Unicode support
Todd Blanchard
tblanchard at etranslate.com
Wed Sep 22 20:57:02 UTC 1999
> > Uh, some languages do not have delimiters between words at all.
>
> Neat. Hebrew, of course, is not one of them. (What languages
apart from
> ideographic languages don't use delimiters?) Further, such a
class doesn't
> need the notion of tokenization, by definition, I suppose, unless
there are
> END-OF-TOKEN forms of letters, in which case the model of tokens
suggested would
> not be applicable. They would, of course, resolve that issue in a
subclass
> implementation that ignores the token parameter.
German has the lovely habit of running multiple words together to
make bigger and bigger words. You often want to navigate on the
consituent words in the superword. There are software text editors
that do this correctly. Some eastern asian languages also have
different ways of busting up things into words that don't relate to
whitespace.
> > But rather than get pedantic about that - lets divorce "tokenization"
> > from the concept of word-spotting.
>
> Why? I think the point that was made here by othersd, and with
which I agree, is that
> tokenization is an appropriate string operation, and semantic
> "word-spotting" is probably not.
I don't agree.
String is a mechanism for representing *language* and languages
typically have *words*. Tokens are something else - more
arbitrary. We got here because of this:
> A newbie recently asked how to compute the equivalent of:
>
> word 4 of line 7
>
> and
>
> set word 4 of line 7 to "foobar"
Which I think is certainly an appropriate operation for String.

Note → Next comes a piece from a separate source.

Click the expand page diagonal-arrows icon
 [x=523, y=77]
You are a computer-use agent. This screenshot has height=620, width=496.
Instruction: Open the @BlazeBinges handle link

OTOH, this operation cannot always be as simpleminded as delimiter
based tokenization.
Although - by your definition of what a string is - perhaps thats
not appropriate.
>
> > hebr3 "This is a fine mess" hebr2 hebr1 hebr0
> > > if you iterate through the tokens, in what order would you >
expect to get
> tokens?
>
> You are imposing a particular sequencing of information onto the
string based
> upon the semantics of an underlying language, and then asking me
to describe the
> tokens that are derived. My suggestion is that if you want the
tokens to be
> semantically meaningful, then your program (or a subclass of
string) must first
> organize the sequence of characters so that the purely mechanical,
> non-semantic sequencing will yield a meaningful result. Thus, the
answer is
> this: they would be the tokens, read left to right or right to
left in sequence, as
> defined by the delimiters.
Which is probably useless for anything but single-direction languages.
> It is not the duty of the String object to understand the
semantics of the
> underlying language in which characters are represented, but only
to provide
> underlying operations in which most reasonable operations (including
> semantics-based operations) might be accomplished.
Well which is it? String is either a class for representing chunks
of languages, or its a mechanism for representing arrays of
characters (whatever those are - a whole other topic).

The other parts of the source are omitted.